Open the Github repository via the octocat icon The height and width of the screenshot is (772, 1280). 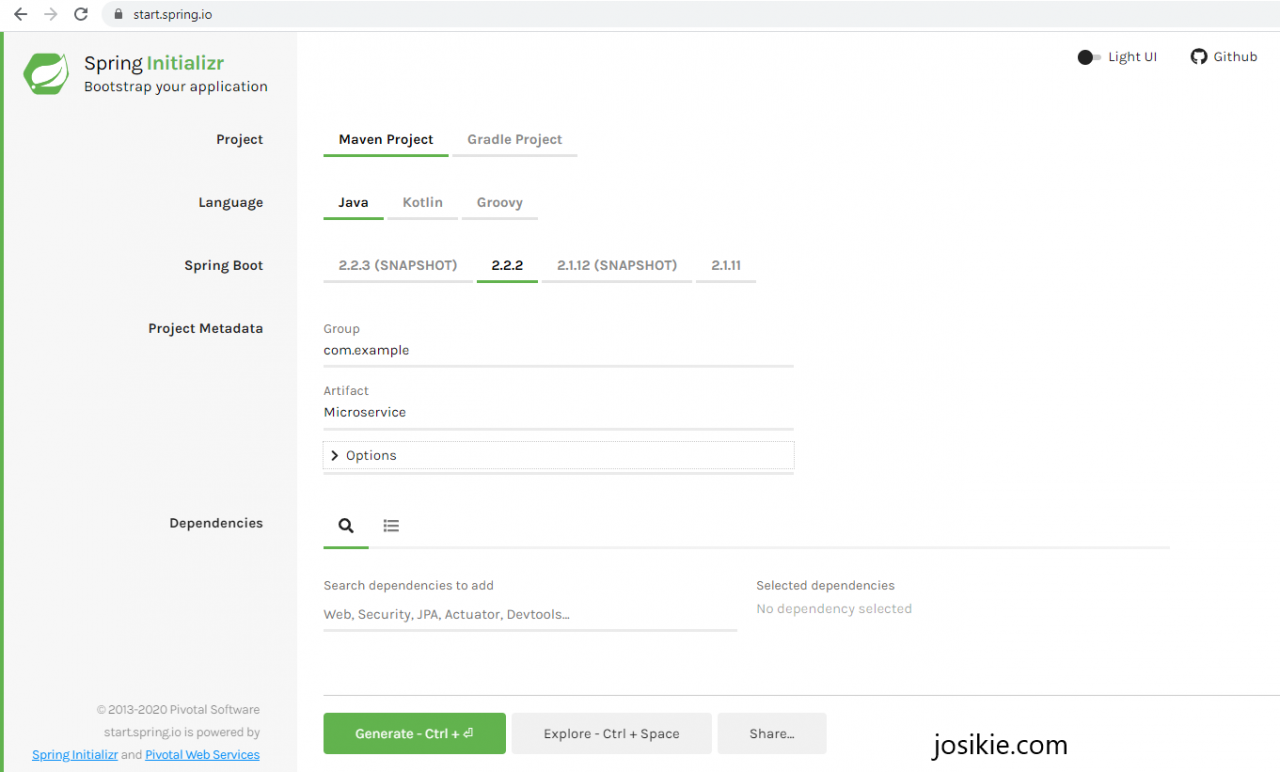1197,56
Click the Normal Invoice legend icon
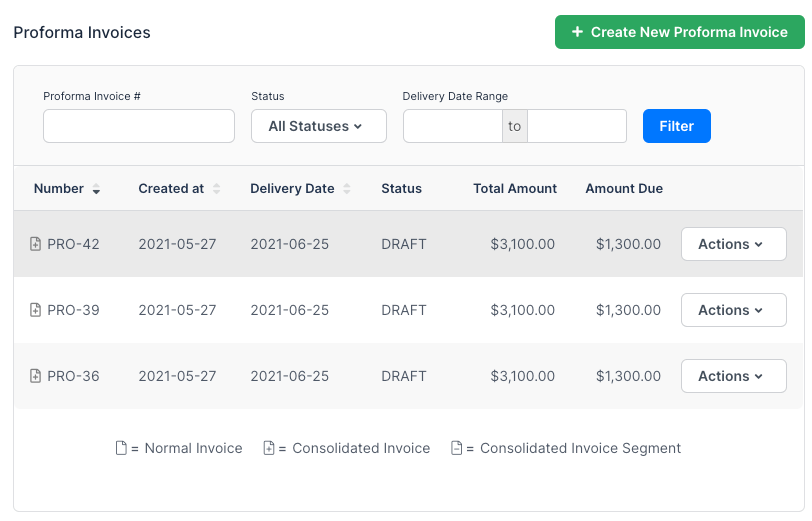 (121, 448)
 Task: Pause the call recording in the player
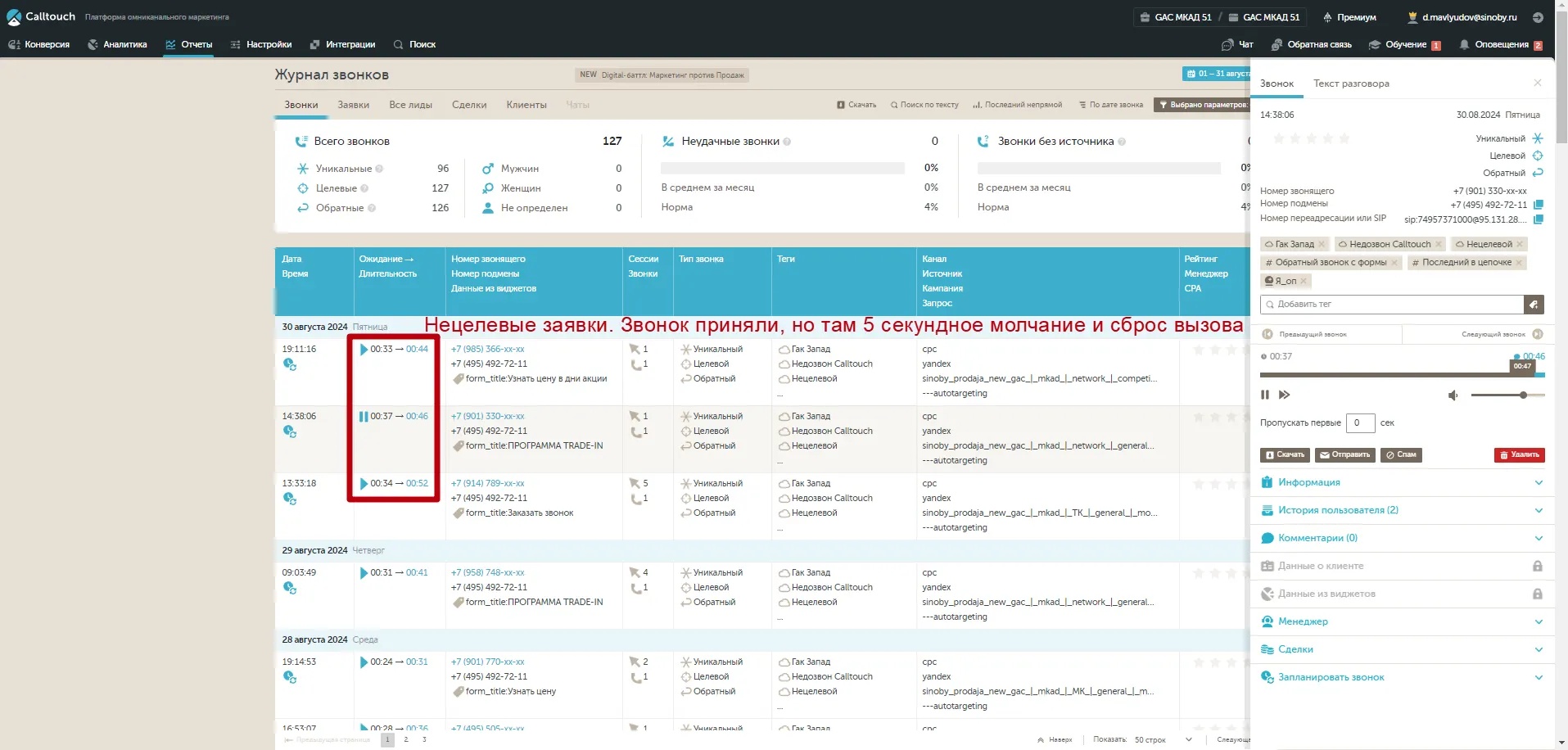pyautogui.click(x=1265, y=395)
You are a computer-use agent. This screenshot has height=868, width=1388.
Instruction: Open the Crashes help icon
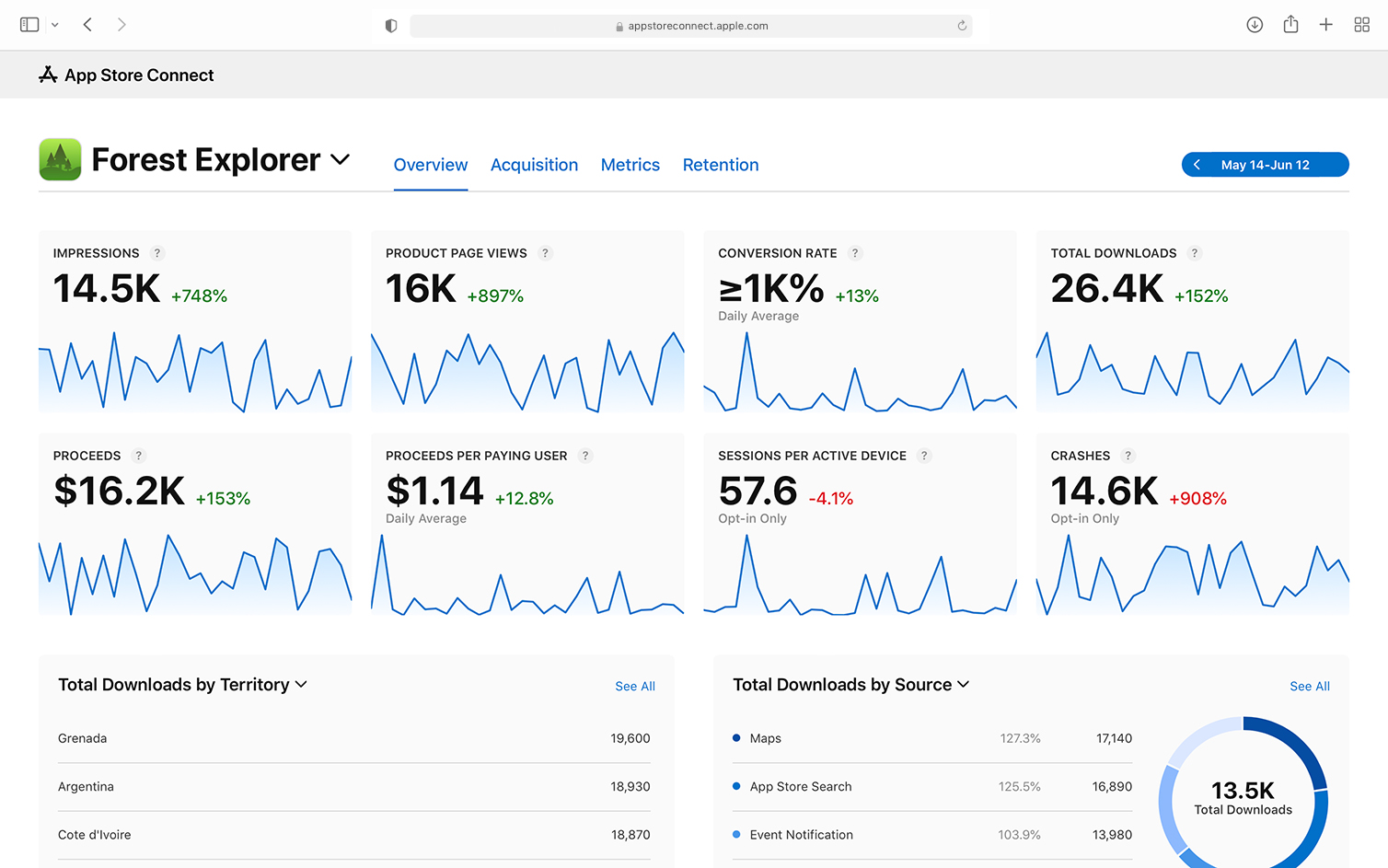1128,456
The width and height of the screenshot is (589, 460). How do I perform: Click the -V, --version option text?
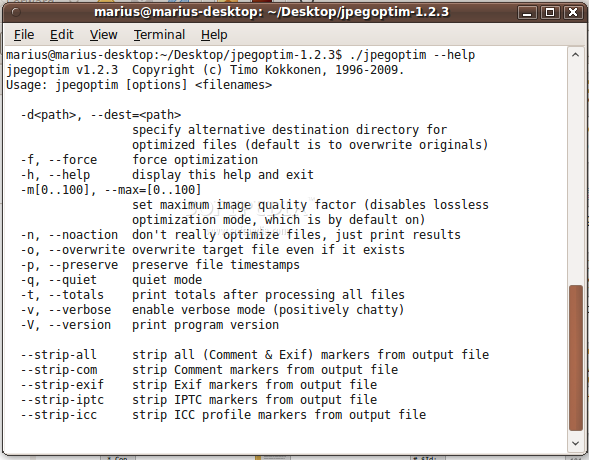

==============================

Reproduce verbatim, and only, the lines starting at the one that contains "Task: Pause the call recording in the player" and ending with the final line of the records; leave out the pictures.

[SOLUTION FOR THIS EXERCISE]
 Task: Pause the call recording in the player
pyautogui.click(x=1265, y=395)
You are a computer-use agent. This screenshot has height=868, width=1388.
Instruction: Open the Crashes help icon
1128,456
The width and height of the screenshot is (589, 460). How do I perform: Click the -V, --version option text?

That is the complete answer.